Phenotype file and genotype file is necessary. The phenotype file can be multiple phenotype data file with header in the first line. Phenotype file also can be single phenotype data file with suffix "phe", contains three columns, respectively are "FID IID PHE" and without header in the first line.
Genotype file should be a VCF, PED, TPED or BED file.
Map file should be TFAM corresponds to TPED or MAP corresponds to PED, with no input allowed, AquaGWAS will automatically look for map file with the same filename (corresponding suffix) in the same path as the genotype file.
Covariate file is an optional file,the first three columns should be "FID IID 1". Note that the intercept has to be included, meaning that the third column is recommended to be 1 always, and the covariates needs to be included from the fourth column. The order of the individual IDs should conform to the .tfam files, similar to the phenotype files.- Set tool and model
Select the appropriate analysis tool and model (plink: liear, logistic; gemma: LMM BSLMM; emmax: EMMA), gemma and emmax can click ">>" to set more tool-specific parameters.- Set quality control parameters Three basic parameters respectively are MAF (minor allele frequency), MIND(SNPs with low genotype calls are removed) and GENO(individual with low genotype calls are removed). ">>" can be clicked to set parameters of LD fitering(window size, step length and r2 threshold).
- Select phenotype
When the input phenotype data file contains multiple phenotype data, you can select the phenotype to be analyzed in the lower right corner of the interface. AquaGWAS will analyze each phenotype separately.

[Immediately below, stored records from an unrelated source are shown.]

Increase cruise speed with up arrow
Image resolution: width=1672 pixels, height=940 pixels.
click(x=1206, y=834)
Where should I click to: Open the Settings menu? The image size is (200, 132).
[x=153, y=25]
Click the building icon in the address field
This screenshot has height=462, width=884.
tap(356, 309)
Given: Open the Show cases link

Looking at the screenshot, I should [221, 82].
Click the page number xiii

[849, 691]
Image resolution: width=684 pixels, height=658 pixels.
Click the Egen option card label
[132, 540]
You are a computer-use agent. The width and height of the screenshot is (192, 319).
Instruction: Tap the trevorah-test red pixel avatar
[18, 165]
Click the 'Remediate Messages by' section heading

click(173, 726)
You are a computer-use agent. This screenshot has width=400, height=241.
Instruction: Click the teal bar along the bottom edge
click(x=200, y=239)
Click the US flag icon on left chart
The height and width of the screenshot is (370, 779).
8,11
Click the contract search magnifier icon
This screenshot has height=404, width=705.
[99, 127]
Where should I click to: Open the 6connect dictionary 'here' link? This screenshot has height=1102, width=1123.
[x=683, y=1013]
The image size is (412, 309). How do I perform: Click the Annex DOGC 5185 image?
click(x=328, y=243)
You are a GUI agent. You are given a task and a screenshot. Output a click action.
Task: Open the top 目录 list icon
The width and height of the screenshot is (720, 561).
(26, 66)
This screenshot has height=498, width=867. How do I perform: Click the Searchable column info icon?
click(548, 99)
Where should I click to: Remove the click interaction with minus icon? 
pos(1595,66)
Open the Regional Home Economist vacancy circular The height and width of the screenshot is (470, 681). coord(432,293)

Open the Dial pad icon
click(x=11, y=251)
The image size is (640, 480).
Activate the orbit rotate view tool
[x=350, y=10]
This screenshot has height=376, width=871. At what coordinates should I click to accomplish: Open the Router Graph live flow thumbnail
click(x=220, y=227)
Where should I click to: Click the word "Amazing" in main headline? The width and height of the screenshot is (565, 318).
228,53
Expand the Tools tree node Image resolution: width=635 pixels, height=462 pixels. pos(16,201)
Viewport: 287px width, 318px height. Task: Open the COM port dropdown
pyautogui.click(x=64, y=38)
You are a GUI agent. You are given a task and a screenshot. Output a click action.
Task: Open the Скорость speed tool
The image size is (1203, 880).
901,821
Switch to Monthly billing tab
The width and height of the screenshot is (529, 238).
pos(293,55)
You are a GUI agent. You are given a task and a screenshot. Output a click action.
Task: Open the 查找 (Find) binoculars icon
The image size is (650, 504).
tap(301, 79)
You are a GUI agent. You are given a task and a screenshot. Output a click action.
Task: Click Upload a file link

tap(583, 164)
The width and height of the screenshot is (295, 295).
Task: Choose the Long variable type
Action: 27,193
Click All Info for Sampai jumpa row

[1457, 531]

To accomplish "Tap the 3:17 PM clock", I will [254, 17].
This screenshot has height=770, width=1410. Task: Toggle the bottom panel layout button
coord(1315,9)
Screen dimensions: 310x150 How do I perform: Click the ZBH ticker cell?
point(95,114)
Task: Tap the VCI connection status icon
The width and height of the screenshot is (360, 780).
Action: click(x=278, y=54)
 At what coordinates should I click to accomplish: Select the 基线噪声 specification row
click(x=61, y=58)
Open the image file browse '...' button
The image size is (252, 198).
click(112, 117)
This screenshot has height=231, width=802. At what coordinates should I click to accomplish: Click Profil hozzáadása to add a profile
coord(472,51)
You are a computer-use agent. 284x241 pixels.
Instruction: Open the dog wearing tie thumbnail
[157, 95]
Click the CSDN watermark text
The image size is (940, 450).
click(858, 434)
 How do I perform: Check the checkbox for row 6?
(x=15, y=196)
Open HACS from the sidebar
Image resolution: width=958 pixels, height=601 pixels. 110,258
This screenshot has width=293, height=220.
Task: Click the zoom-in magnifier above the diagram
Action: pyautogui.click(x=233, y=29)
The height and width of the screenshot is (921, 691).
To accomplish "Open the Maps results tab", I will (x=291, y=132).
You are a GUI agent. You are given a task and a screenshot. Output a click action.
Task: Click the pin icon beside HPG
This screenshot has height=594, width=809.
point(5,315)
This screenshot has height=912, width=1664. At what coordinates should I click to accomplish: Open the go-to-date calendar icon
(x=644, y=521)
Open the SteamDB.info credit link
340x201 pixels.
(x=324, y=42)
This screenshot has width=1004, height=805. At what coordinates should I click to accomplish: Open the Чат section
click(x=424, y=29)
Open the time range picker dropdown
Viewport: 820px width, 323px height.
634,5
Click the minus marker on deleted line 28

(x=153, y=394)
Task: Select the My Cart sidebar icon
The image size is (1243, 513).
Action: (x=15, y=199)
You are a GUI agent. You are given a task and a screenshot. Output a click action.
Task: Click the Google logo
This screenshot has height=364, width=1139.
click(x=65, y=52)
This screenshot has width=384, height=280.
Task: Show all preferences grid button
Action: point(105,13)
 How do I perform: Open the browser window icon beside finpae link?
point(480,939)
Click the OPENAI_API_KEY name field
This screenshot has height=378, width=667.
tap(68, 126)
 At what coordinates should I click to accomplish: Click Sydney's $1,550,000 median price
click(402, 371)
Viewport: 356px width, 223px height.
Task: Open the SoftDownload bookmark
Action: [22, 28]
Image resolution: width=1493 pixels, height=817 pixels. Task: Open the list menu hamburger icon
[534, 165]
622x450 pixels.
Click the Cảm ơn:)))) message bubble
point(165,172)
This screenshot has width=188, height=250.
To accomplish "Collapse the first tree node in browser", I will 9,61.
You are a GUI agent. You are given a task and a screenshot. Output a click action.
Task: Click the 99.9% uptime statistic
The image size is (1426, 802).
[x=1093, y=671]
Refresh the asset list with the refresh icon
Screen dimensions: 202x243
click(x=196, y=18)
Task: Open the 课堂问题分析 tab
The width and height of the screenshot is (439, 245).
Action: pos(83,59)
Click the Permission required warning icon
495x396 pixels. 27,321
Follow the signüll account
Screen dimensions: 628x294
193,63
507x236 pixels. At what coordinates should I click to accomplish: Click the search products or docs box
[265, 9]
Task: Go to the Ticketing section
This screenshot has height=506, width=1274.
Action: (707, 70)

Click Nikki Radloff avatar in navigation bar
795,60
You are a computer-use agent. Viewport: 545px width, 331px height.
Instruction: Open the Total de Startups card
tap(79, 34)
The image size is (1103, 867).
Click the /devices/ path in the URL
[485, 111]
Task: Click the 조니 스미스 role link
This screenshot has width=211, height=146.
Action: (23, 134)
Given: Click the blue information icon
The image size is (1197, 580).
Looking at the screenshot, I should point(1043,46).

- MAN/QQ (Manhattan plot and QQ plot)
After association analysis, the p-value file will automatically open, click the "plot" respectively, obtain Manhattan and Quantile-Quantile plot.
Notice: Make sure R is installed before plotting. If it is not installed, R can be installed using the following commands in Ubuntu:sudo apt install r-base
and commands in CentOS:
yum install epel-release yum install R
- PCA/LD (Principal component analysis and linkage disequilibrium)
Both PCA and LD need to the genotype file, you can open genotype in the left side of interface.
For PCA, you can set the number of PCs and how many threads will run by GCTA.(Need R to get a plot, installation method refer to #4)
For LD, you can choose whether to select "By family" or not. When you select "By family", LD will be analyzed per family according to FID, and each family will get a result respectively.
- ANNOTATION (Structural annotation and functional annotation)
- annotaion
The module annotation contains structural annotation and fucntional annotation. The input files for structual anntation are avinput, reference gene and reference sequence. The avinupt is a input file for annovar, the format of avinput:
The reference gene could be a gtf file or gff file, and reference sequence should be a .fasta file. In addition, you can offer a refGene.txt as reference gene and a refMrna.fa as reference sequence.
The input files for functional anntation are snp position and functional annotation reference database. The data of snp position file should be "snp_ID p-val CHR BP" without header. The functional annotation reference database file can be three formats: 1. The first column is "Gene_ID" and the others(can be multiple columns) are description, the suggested file suffix is "funcanno". 2. A database download from NCBI(with suffix "ncbi.csv"). 3. A database download from ensemble. (We offered "_refGene.txt", "*refGeneMrna.fa" and funcation annotation databse file of some species)
Notice: 1. When no input of functional annotation, the functional annotaion won't be executed.
- step
the "avinput" and "snp_pos" file can be generated from a ".vcf"(open in Genotype) and a p-value file of association analysis(open automatically after association analysis). The threshold is used for filtering SNP and getting significant SNP.